[Extracted text]
-.-.-
Yes, Your Employer Can Require You To Be Vaccinated, According to a Federal Judge in Texas

Contributed By: John R. Hayes, June 14, 2021

A federal judge in Texas on June 12, 2021 dismissed a lawsuit brought by Texas health care workers challenging their hospital’s COVID-19 vaccine mandate. The scathing opinion by U.S. District Judge Lynn N. Hughes left no doubt that he believed the claims of the 117 plaintiffs were without merit.

The lawsuit was brought by employees of Houston Methodist Hospital, who had refused the vaccine, after the hospital in April announced a policy requiring  vaccination of all employees.  In early June, over 170 employees of the hospital were suspended for two weeks without pay over their decision to refuse getting the COVID-19 vaccine. If these employees did not get vaccinated within two weeks then they would be terminated. At the time of the filing, almost 25,000 Hospital employees had complied with the vaccination requirement, and approximately 285 employees had received medical or religious exemptions. 

The employees refusing the vaccine claimed that the policy of the hospital requiring the COVID-19 vaccine of its employees was an effort to coerce them into becoming test subjects for an untested and unreliable vaccine. Echoing a refrain made by many who are refusing the vaccine, the plaintiffs argued that the lack of full approval by the Food and Drug Administration (FDA), justified their refusal to get vaccinated. While not yet granting full approval for the three vaccines in the United States, the FDA has granted emergency use authorization for the vaccines, and approximately 173 million Americans have received at least one dose, with over 143 million being fully vaccinated.
-.-.-
[Data]

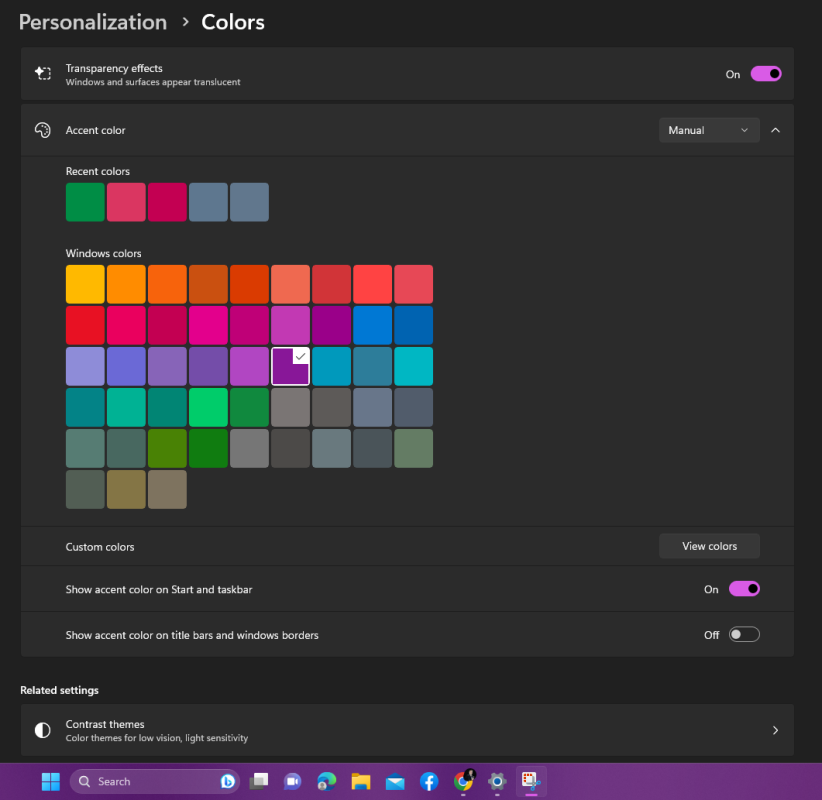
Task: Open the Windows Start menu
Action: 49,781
-.-.-
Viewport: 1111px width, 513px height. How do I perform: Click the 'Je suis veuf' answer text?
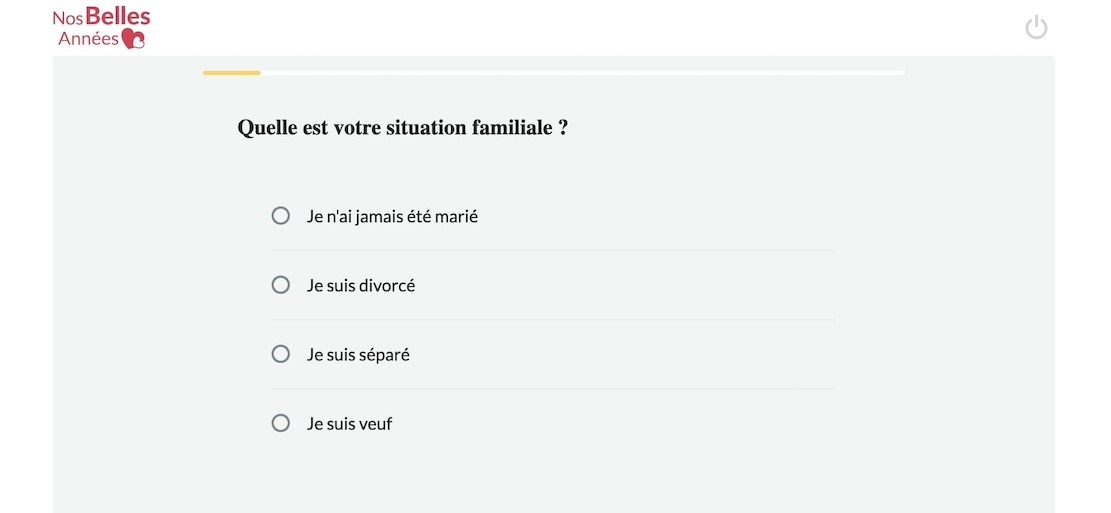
-.-.-
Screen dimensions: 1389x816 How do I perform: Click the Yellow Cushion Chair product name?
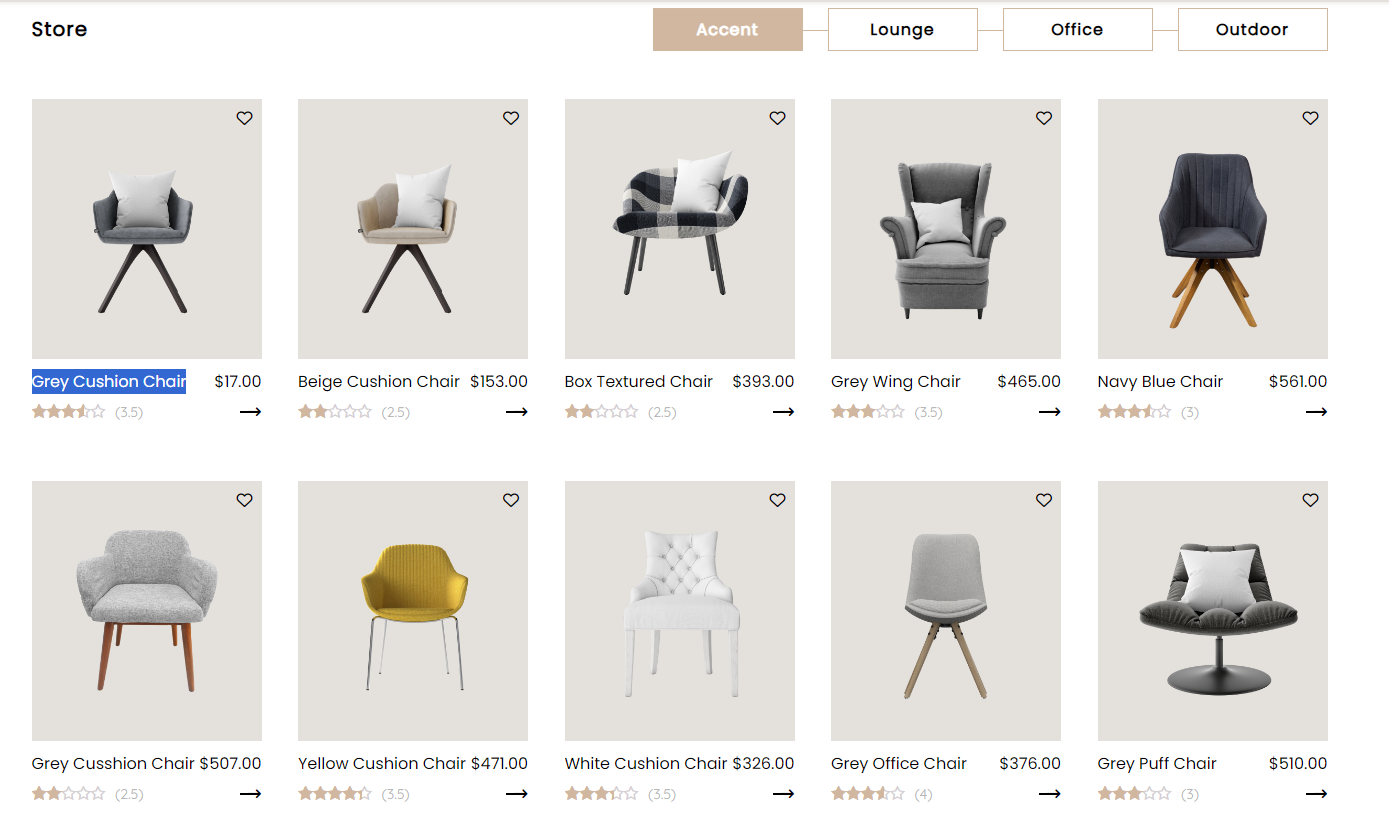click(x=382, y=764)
-.-.-
[Task prompt] Please copy the article on the Texas vaccine mandate ruling in full, word for word. The items have nothing to do with the text.

[Answer section]
Yes, Your Employer Can Require You To Be Vaccinated, According to a Federal Judge in Texas

Contributed By: John R. Hayes, June 14, 2021

A federal judge in Texas on June 12, 2021 dismissed a lawsuit brought by Texas health care workers challenging their hospital’s COVID-19 vaccine mandate. The scathing opinion by U.S. District Judge Lynn N. Hughes left no doubt that he believed the claims of the 117 plaintiffs were without merit.

The lawsuit was brought by employees of Houston Methodist Hospital, who had refused the vaccine, after the hospital in April announced a policy requiring  vaccination of all employees.  In early June, over 170 employees of the hospital were suspended for two weeks without pay over their decision to refuse getting the COVID-19 vaccine. If these employees did not get vaccinated within two weeks then they would be terminated. At the time of the filing, almost 25,000 Hospital employees had complied with the vaccination requirement, and approximately 285 employees had received medical or religious exemptions. 

The employees refusing the vaccine claimed that the policy of the hospital requiring the COVID-19 vaccine of its employees was an effort to coerce them into becoming test subjects for an untested and unreliable vaccine. Echoing a refrain made by many who are refusing the vaccine, the plaintiffs argued that the lack of full approval by the Food and Drug Administration (FDA), justified their refusal to get vaccinated. While not yet granting full approval for the three vaccines in the United States, the FDA has granted emergency use authorization for the vaccines, and approximately 173 million Americans have received at least one dose, with over 143 million being fully vaccinated.